Reputation: 1962
I'm looking for some clarification in regards to Transactions against the DB.
I have a sproc which is called from a .NET application. The sproc is wrapped in a Try- Catch with a begin transaction and commit/rollback. Inside the try- catch is up to four possible other sprocs that are called which do the updates/inserts to tables. I believe those sprocs are also wrapped in try-catch with a begin transaction and commit/rollback.

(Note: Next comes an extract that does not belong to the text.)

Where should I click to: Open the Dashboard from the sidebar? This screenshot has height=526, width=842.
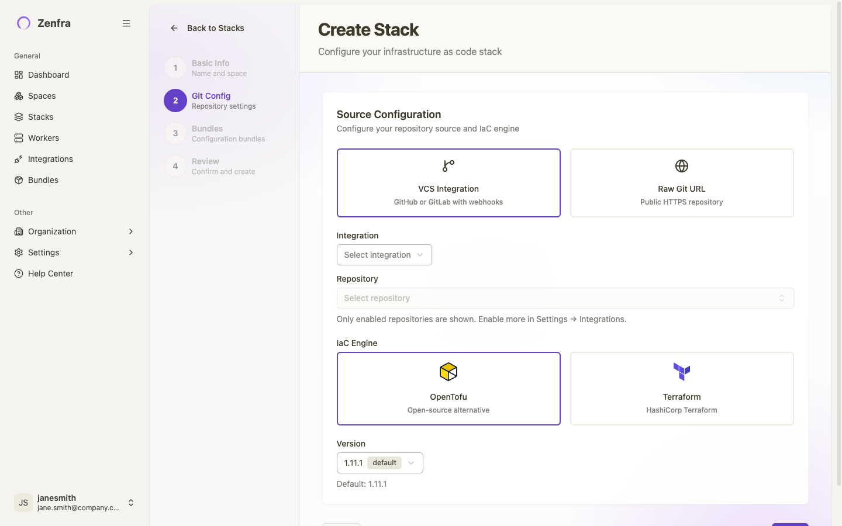48,75
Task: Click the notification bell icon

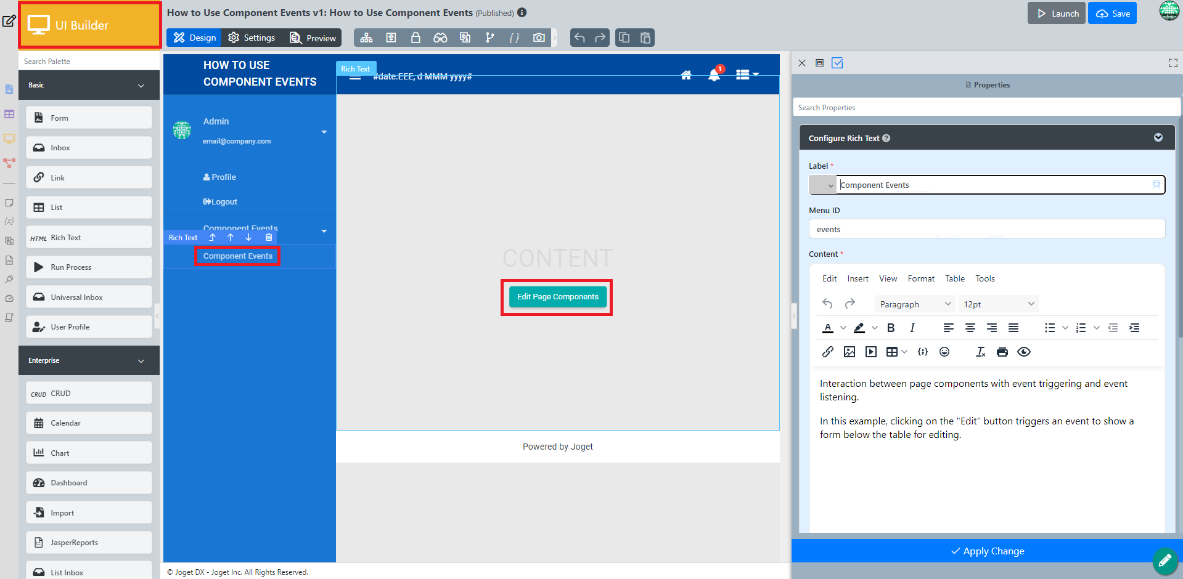Action: tap(714, 75)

If any one of those four sprocs catch an error on insert/update I want to rollback everything but since all the sprocs are wrapped individually in their own try-catch with a begin tran and commit/rollback tran wouldn't essentially once one sproc completes the call it is committed but if the second one fails the first one doesn't roll back. Is this the way it would work? Main sproc that is called looks something like this:
BEGIN TRY
BEGIN TRANSACTION
EXEC dbo.test_call1 @AccountName
EXEC dbo.test_call2 @accountNbr,@person
EXEC dbo.test_call3 @person,@order
EXEC dbo.test_call4 @order,@quantity
COMMIT TRANSACTION
END TRY
BEGIN CATCH
ROLLBACK TRANSACTION
END CATCH
test_call1 looks similar to this:
BEGIN TRY
BEGIN TRANSACTION
BEGIN
INSERT INTO dbo.Account
(AccountName,AccountNumber,Source)
VALUES
(@AccountName,123456,'online' )
END
COMMIT TRANSACTION
END TRY
BEGIN CATCH
ROLLBACK TRANSACTION
END CATCH
END
Upvotes: 2
Views: 274
Reputation: 21897
(Assuming this is SQL Server)
The inner transactions are essentially ignored and the action of the outer transaction is the result of the entire transaction. From MSDN:
Committing inner transactions is ignored by the SQL Server Database Engine. The transaction is either committed or rolled back based on the action taken at the end of the outermost transaction. If the outer transaction is committed, the inner nested transactions are also committed. If the outer transaction is rolled back, then all inner transactions are also rolled back, regardless of whether or not the inner transactions were individually committed.